▶ Text shown
++++++++
In the last newsletter, I covered the topic “Learning Styles”. Once you determine your students learning style and have an idea about how to present material, you determine the methodology you’ll use.
You’ll find that many homeschooling families try several methods before they settle on a dominant one that fits the “(learning) style” of the student(s). When you ask them how they arrived at the method they chose, you’ll get a variety of answers, but most often it will get back to their discovering how the student learns best.
I discovered with my student that he pretty much knew what he wanted, especially once we got into the middle school years. The goal, his goal, was to go to a great college. We accomplished that. He went to one of the top ten engineering schools in the United States.
I discussed college with my student as early as 4th grade. He knew at that age he wanted to go into Engineering. This is a very appropriate conversation to have with a student as part of homeschool planning. I imagine most students will very much appreciate developing a big goal like this. I imagine any student who agrees to homeschooling, already has a goal or will be easily convinced to develop a long term goal.
++++++++
▶ Provided material
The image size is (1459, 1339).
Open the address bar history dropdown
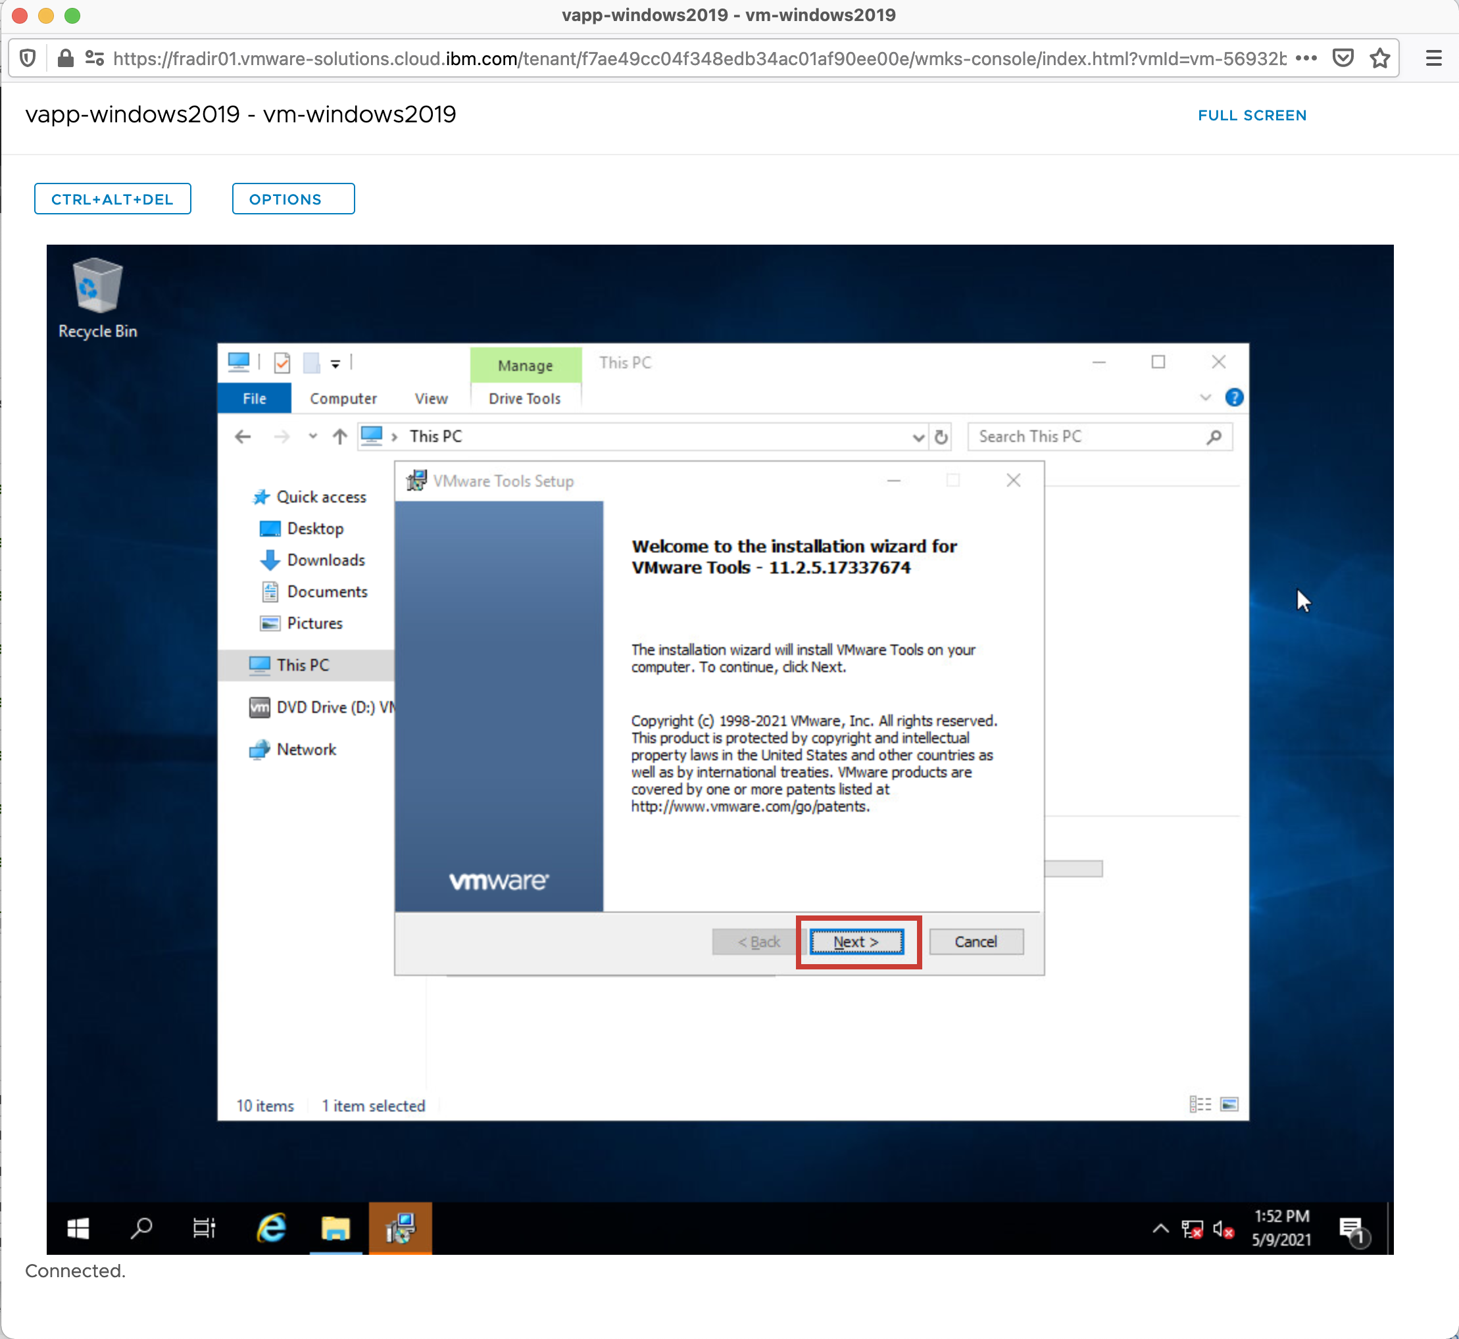(918, 437)
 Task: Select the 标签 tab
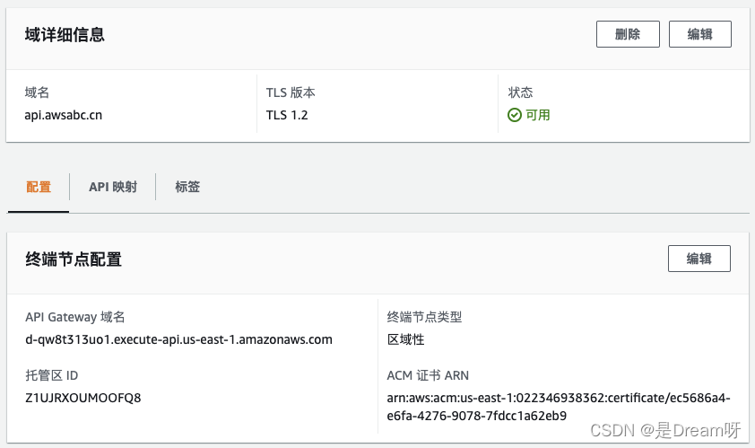pos(187,187)
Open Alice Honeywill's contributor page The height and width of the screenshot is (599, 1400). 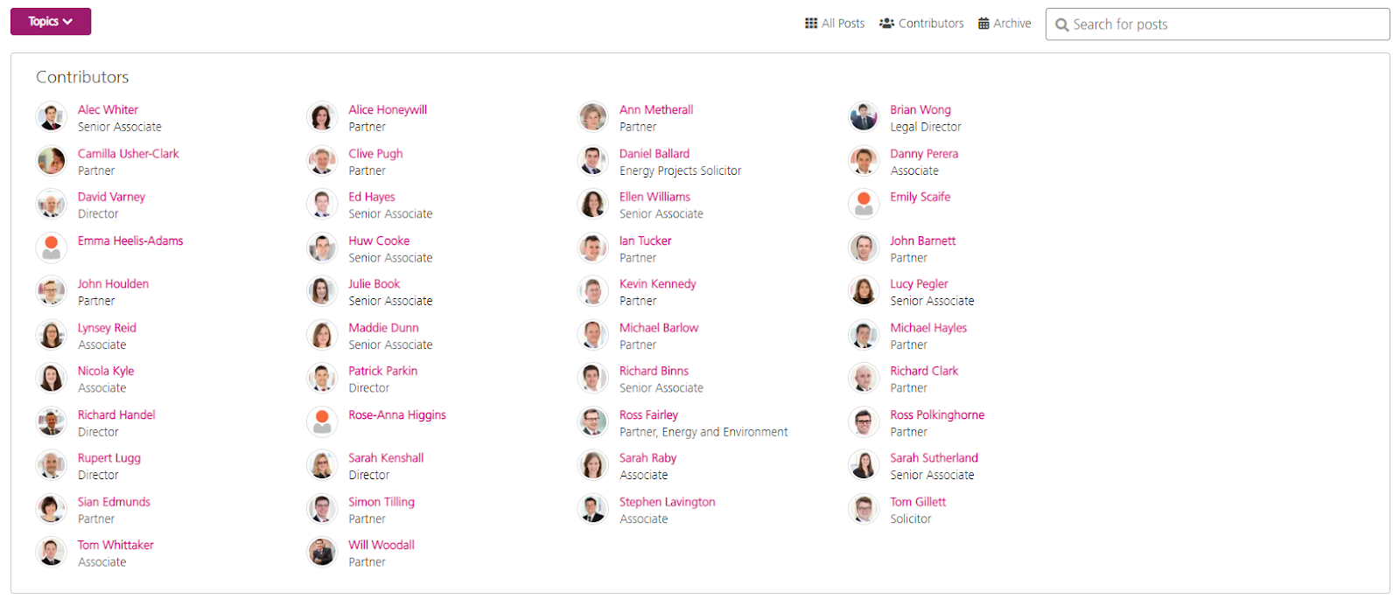388,109
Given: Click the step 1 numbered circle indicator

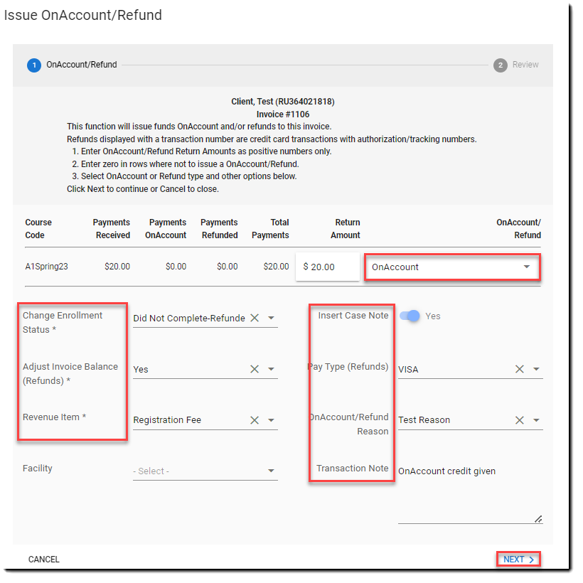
++++++++
▶ Task requirements
a – Rewrite the passage of the homeschooling newsletter text starting at "I discussed college" and ending at "long term goal.", replacing "4th grade" with "fifth grade".
b – According to the homeschooling newsletter text, in what grade did the writer first discuss college with the student?
c – Proceed with the homeschooling newsletter text from where it stops.

▶ Exercise results
a –
I discussed college with my student as early as fifth grade. He knew at that age he wanted to go into Engineering. This is a very appropriate conversation to have with a student as part of homeschool planning. I imagine most students will very much appreciate developing a big goal like this. I imagine any student who agrees to homeschooling, already has a goal or will be easily convinced to develop a long term goal.

b – 4th grade

c –
A homeschool method helps keep your student on a path towards the goal set. As part of my own homeschool, we were always looking at new things, methods included. I used to maintain a website that was pretty popular starting in the 90’s. I wrote these descriptions at our website as we decided where we were going:
Unschooling
Unschooling is child-led learning. Learning is natural for children and when children lead the way, learning is meaningful for the child. Parents provide support and act as mentors/facilitators rather than teachers.
Montessori
Montessori education began with Maria Montessori in the early 1900s. This method focuses on the development of the child from birth onwards and presents the concept of the Four Planes of Development. The parent acts as an observer or guide as the child spends long periods of uninterrupted child-led study. The environment is set up to provide a place for the child to freely explore. Subjects are explored in an interrelated way rather than separated into different areas of study.
Waldorf
Waldorf Education was developed by Rudolf Steiner in the early 1900s. The approach values creative expression, nature, cooperation, play-based learning, and social responsibility. There are three stages of development. The first stage is from birth through age 7. During that stage there is no direct teaching and an emphasis on creative play and experiencing the world. From age 7 through age 14 lessons are approached through art. From age 14 to the end of high school, the approach is a focus on learning to think for oneself.
Classical (Well Trained Mind)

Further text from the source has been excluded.